Он с трудом удержался, чтобы не добавить: «Если вернёшься». От такого напутствия беднягу могло прослабить. Рыцарь пробормотал слова благодарности и кольнул кобылу шпорами. Горбясь в седле от беззвучного смеха, барон провожал его глазами, пока он не исчез в плотной тени под кронами леса. Потом помотал головой и обернулся к слуге.
— Щедр ты, однако.
— Вы же сами видели: дракон не намерен обижать меня, — усмехнулся слуга.
— Ночью в лесу не только дракона можно встретить. Случаются такие милые существа, как оборотни, упыри. Вахлаки с дубинами опять же… С одним кинжалом много не навоюешь. В правом вьюке у тебя сарацинская сабля. А вообще, пора дать коням отдых и самим завести глаза ненадолго. Придётся забраться поглубже в чащу: хватит с меня драконов на сегодня.
Слуга благодарно кивнул в спину рыцарю. А может, просто покачнулся на коне, нащупывающем в темноте копытами землю между многочисленными толстыми корнями поперёк тропы. Отъехав подальше от поляны, всадники свернули и одинаковым движением подняли согнутые руки на уровень глаз. Чаща была что надо: не то что дракону, даже белке пришлось бы очень осторожно пробираться здесь ночью. Множество сухих веток одновременно клевали их в грудь, в колени, с тихим треском бродили по ткани одежды, цепляясь за колечки надетых под неё кольчуг. Как будто им в лицо шёл сухой колючий дождь. Кони, видящие в темноте гораздо лучше своих седоков, опустили головы и недовольно зафыркали, протискивая морды сквозь переплетение ветвей. Потом сухой дождь кончился, и оба коня тут же споткнулись, одновременно угодив копытами на край ямы под выворотнем. Наконец, хотя вокруг по-прежнему было темно хоть глаз выколи, под ногами коней явственно зашелестела трава. Барон остановился и спрыгнул на землю.

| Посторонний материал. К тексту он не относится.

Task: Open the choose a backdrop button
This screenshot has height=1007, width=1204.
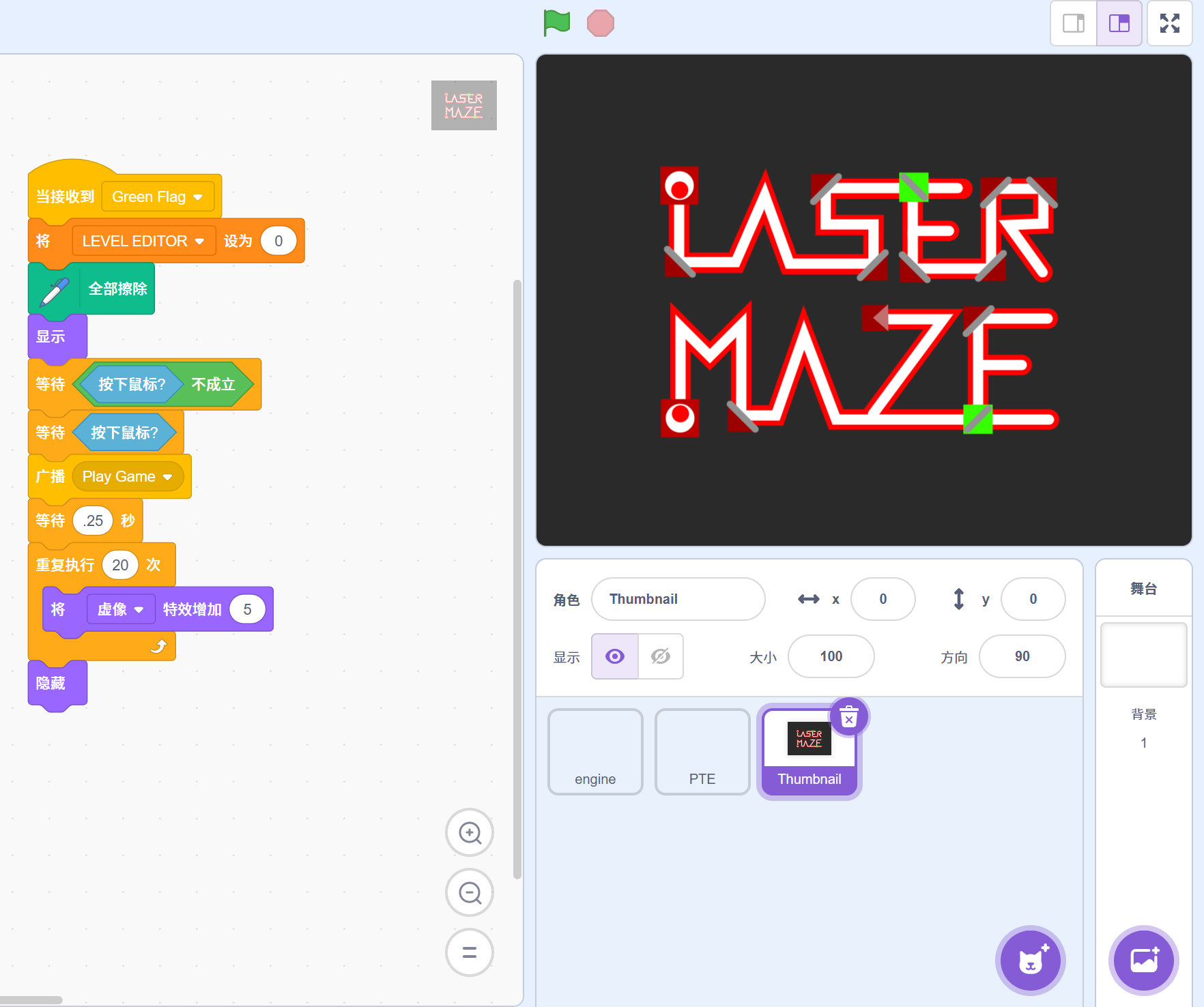Action: pos(1144,960)
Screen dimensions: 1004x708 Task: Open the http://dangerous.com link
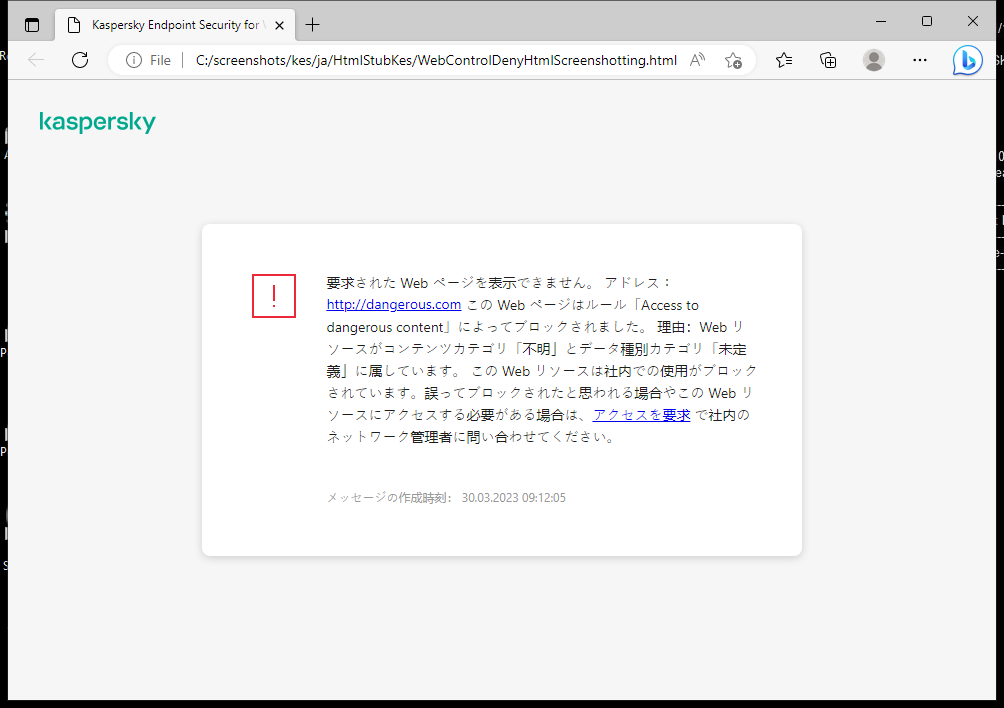pyautogui.click(x=393, y=304)
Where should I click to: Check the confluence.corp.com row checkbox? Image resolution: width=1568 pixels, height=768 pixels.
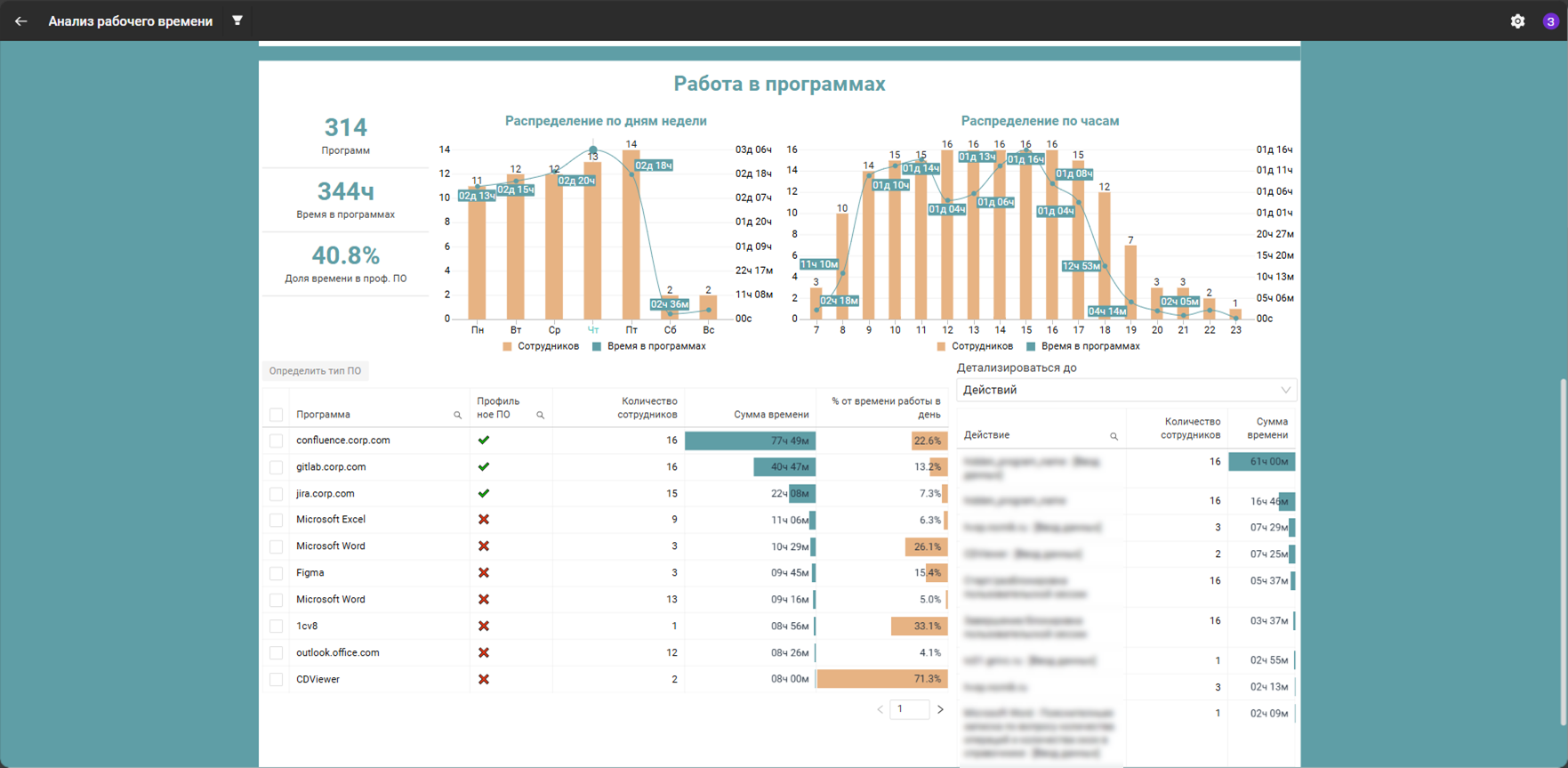[277, 441]
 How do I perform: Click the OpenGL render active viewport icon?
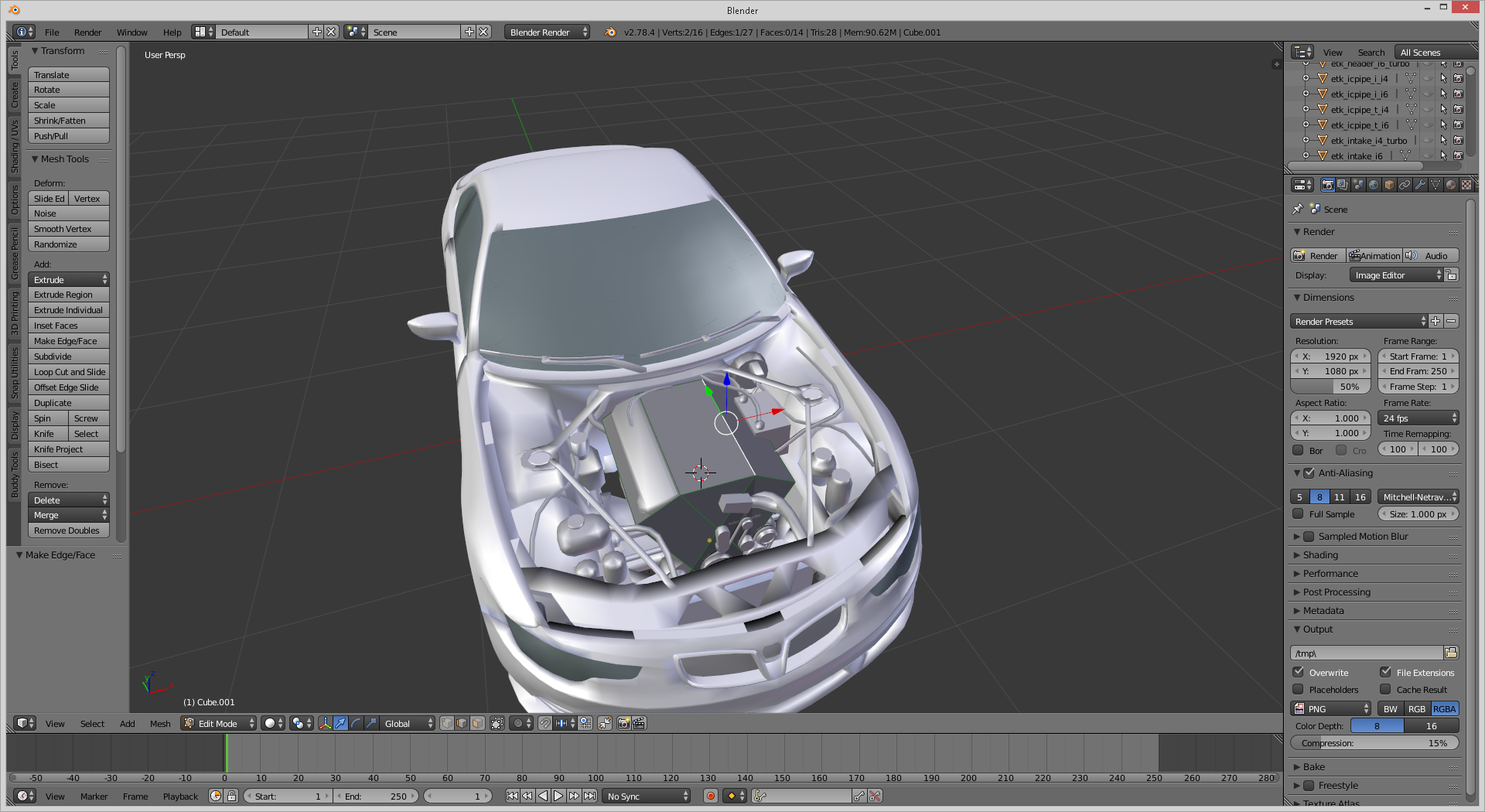click(623, 724)
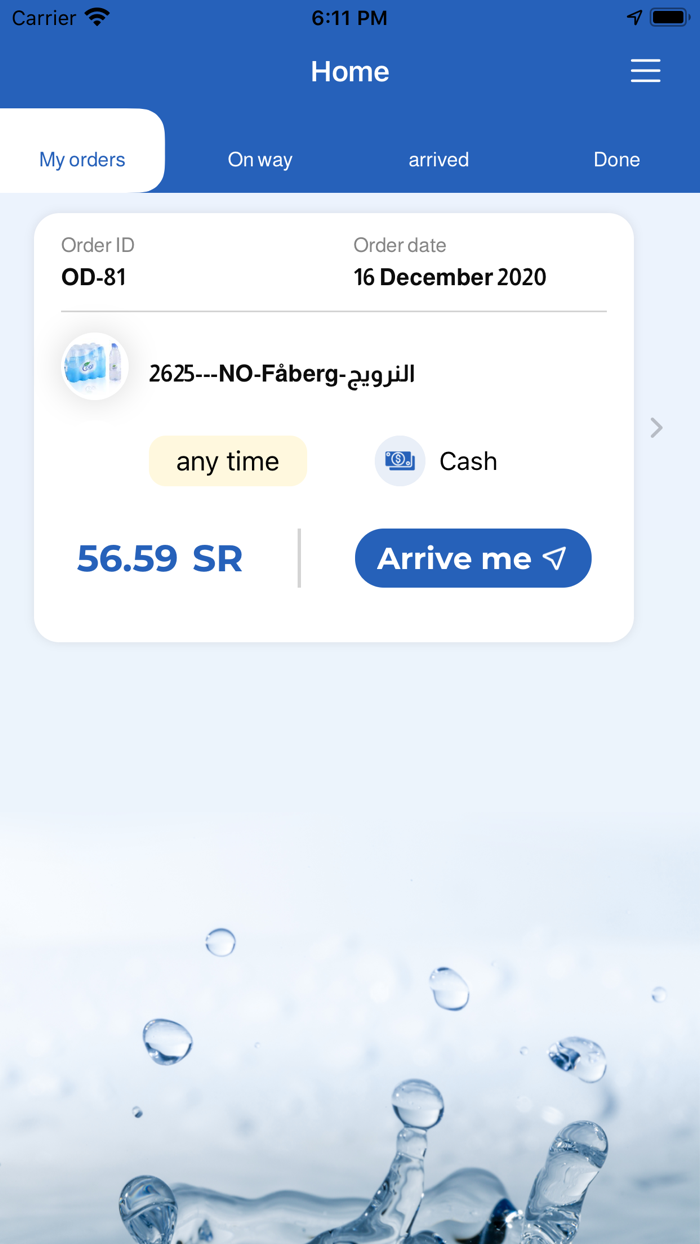The width and height of the screenshot is (700, 1244).
Task: Open the arrived tab
Action: (438, 159)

— Привяжешь коней здесь. Выдай им побольше верёвки, здесь трава скудновата. Я вернусь чуть назад и разожгу костёр.
Чертыхнувшись про себя, слуга тоже спрыгнул с коня, наощупь сдёрнул предусмотрительно зацепленную за луку седла верёвку и застыл, ожидая, когда баронский конь каким-нибудь звуком укажет, где у него морда. Слуга подозревал, что старый коняга не особо жалует его, и не хотел попасть под копыто или на зуб.
Барон не стал возвращаться к полянке с выворотнем. По пути он зацепил сапогами несколько роскошных сухих веток и поленился тащить их дальше. Натолкнувшись на могучий дубовый ствол, он обошёл его вокруг, расставив руки и ведя кончиками пальцев по коре. Убедившись, что поблизости больше деревьев нет, присел и выбрал из веток самую пышную, проворно искрошил её. Несколько ударов кремня — и на труте засветилось алое пятнышко. Барон опустился на колени, сунул его в кучку хвороста и осторожно раздул. Минута, другая — и хрупкий лепесток пламени разросся до размеров небольшого костерка. Барон огляделся и тут же заметил то, на что даже не надеялся: несколько ровных стволов, поваленных и брошенных, по-видимому, браконьерами. Уложив два из них рядышком, барон пристроил на них весь оставшийся хворост и поджёг его жаром первого костра.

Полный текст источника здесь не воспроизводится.